Excerpt:
---*---
Technical Assessments for Data Scientists That Aren't Just SQL Trivia
What "data scientist" actually means at your company
Before designing the assessment, name the role honestly. The label covers wildly different jobs:
- Analytics-leaning DS. SQL, dashboards, experiment analysis, stakeholder communication.
- ML-leaning DS. Model training, feature engineering, evaluation, sometimes productionization.
- Research-leaning DS. Novel modelling, statistical rigor, publication-quality work.
A single test cannot measure all three. Picking which one this hire is for is the first decision.
Assessment shapes by role flavor
Analytics DS
Give them a messy dataset (CSV, ~10MB, intentionally with duplicates, nulls, and a subtle definition mismatch in one column). Ask three business questions of increasing ambiguity:
- Concrete: "What's the 7-day retention rate?"
- Slightly ambiguous: "Has retention changed since feature X launched?"
- Open: "What in this data should the product team know about?"
---*---
Data provided:
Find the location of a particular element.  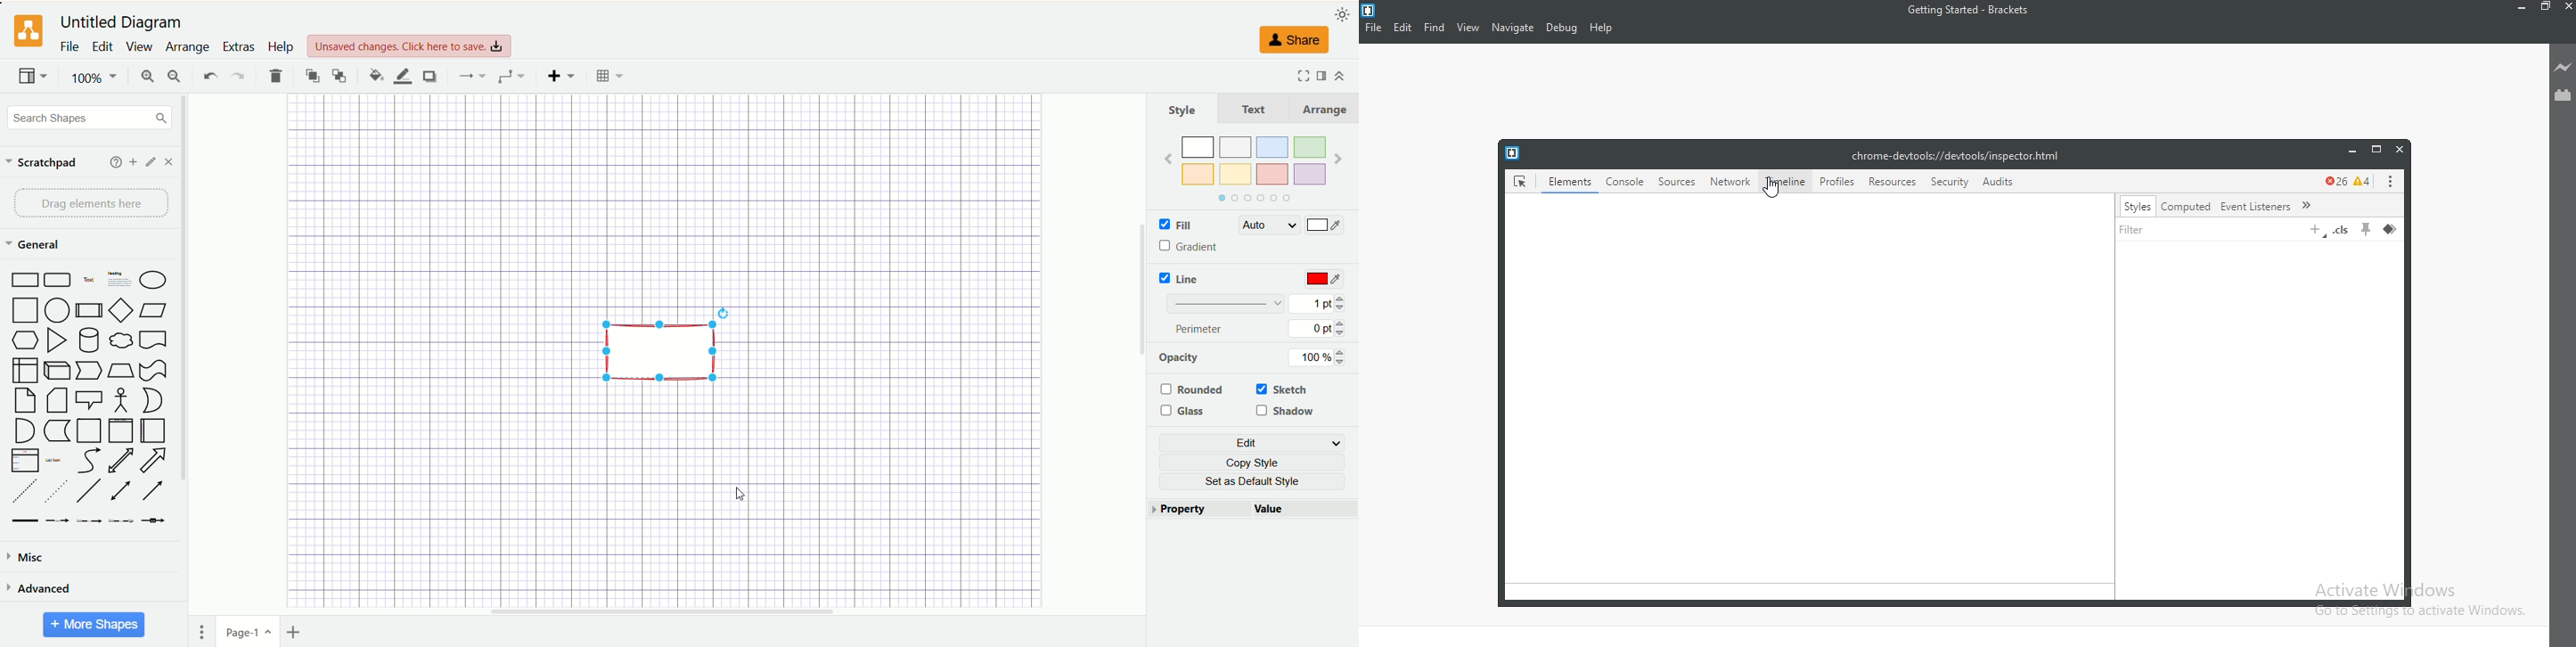

perimeter is located at coordinates (1200, 330).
---*---
Short exercise 1:
In the text on data scientist assessments, what three problems should the messy dataset for an analytics candidate deliberately contain?
Short exercise 2:
Write the next part of the text on technical assessments for data scientists, picking up right after its final line.
The listing plays no part in this work.

Task output 1:
Duplicates, nulls, and a subtle definition mismatch in one column.

Task output 2:
Score: SQL/Python correctness on Q1, statistical reasoning on Q2, judgment and communication on Q3.
ML DS
A tabular dataset with a target. 90 minutes. Notebook environment.
Score: feature engineering choices, model evaluation methodology (not final metric — how they evaluated), awareness of leakage and overfitting, communication of trade-offs in a short writeup.
The metric does not matter. A candidate who gets 0.82 AUC with a clean cross-validation setup beats a candidate who gets 0.91 by leaking the target through a feature.
Research DS
A short paper or technical proposal review. Or a methodology critique of a flawed analysis. Tests rigor and reading skill, both of which matter more than coding for this flavor.
Grading without bias
Anonymize. Always. Names, schools, prior employers — strip them before review.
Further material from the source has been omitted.